Excerpt =
By AURI

Carolyn OlsonThis edition of Ag Innovation News brings you an interview with one of AURI’s newest board members, Carolyn Olson. She brings a wealth of knowledge on organic growing and modern farm practices to the organization. She is the current District III Director on the Minnesota Farm Bureau Board of Directors, and chair of the American Farm Bureau Organic and Direct Marketing Issue Advisory Committee.

AIN: Which agricultural group or sector do you represent on the AURI board?

CO: I represent Minnesota Farm Bureau.

AIN: Please give us some highlights around your ag background.

CO: I grew up in Champlin, Minnesota, and graduated from Anoka High School. The only agriculture experience I really had was visiting relatives on their farm for a week or two in the summer. I met my husband, Jonathan, who was planning on farming with his father after his graduation from Willmar Vo-Tec (now Ridgewater College), in 1987. We married in 1988, and I started helping on the farm right away. Jonathan and his dad were very patient with me, teaching me how to do the various jobs they needed me to do. Jonathan and I now farm together with the help of two employees. We raise organic corn, soybeans, various small grains, and alfalfa on 1100 acres. We also raise pigs conventionally for a neighbor. The manure from the pig barns is used to fertilize our fields.

Entries drawn from a collection =
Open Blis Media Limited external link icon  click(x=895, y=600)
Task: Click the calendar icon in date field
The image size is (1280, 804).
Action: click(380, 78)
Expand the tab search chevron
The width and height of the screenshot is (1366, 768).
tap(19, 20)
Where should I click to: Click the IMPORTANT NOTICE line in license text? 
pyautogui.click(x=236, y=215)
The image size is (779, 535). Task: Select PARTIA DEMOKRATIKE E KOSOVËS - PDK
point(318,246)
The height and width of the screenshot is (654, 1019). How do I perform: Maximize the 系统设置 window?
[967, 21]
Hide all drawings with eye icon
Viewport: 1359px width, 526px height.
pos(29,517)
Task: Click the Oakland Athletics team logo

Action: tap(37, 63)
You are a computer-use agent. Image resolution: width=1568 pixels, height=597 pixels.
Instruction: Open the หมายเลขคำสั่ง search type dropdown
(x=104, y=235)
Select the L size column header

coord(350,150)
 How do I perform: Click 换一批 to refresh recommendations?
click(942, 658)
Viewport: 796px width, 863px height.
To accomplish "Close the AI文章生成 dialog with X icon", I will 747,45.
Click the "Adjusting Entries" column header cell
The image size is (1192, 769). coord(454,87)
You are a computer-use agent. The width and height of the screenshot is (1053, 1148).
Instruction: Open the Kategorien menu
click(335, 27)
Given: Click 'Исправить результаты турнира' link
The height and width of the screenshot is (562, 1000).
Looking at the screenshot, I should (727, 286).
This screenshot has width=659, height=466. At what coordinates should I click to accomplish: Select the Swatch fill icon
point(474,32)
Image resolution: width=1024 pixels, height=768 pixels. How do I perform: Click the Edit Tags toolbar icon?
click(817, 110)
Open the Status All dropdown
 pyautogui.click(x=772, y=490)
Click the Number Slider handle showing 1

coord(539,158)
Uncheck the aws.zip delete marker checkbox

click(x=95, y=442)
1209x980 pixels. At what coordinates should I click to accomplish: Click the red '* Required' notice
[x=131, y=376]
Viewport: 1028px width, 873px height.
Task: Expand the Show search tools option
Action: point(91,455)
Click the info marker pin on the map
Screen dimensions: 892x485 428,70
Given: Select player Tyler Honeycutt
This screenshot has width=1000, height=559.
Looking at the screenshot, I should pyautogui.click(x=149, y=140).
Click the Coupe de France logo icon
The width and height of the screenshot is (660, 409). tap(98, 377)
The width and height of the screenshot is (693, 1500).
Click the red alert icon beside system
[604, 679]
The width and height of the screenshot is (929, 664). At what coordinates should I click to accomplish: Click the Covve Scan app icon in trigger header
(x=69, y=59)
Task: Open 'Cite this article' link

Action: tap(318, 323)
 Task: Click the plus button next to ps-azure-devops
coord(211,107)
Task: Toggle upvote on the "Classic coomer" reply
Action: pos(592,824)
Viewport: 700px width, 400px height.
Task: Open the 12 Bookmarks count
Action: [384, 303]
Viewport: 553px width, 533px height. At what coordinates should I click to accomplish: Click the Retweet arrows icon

Exercise objective =
Could you quote the Carolyn Olson interview word for word, starting at the words "Carolyn OlsonThis edition" and stopping after "the AURI board?"? The rows are material of their own, separate from the Carolyn Olson interview.

Solution for this exercise =
Carolyn OlsonThis edition of Ag Innovation News brings you an interview with one of AURI’s newest board members, Carolyn Olson. She brings a wealth of knowledge on organic growing and modern farm practices to the organization. She is the current District III Director on the Minnesota Farm Bureau Board of Directors, and chair of the American Farm Bureau Organic and Direct Marketing Issue Advisory Committee.

AIN: Which agricultural group or sector do you represent on the AURI board?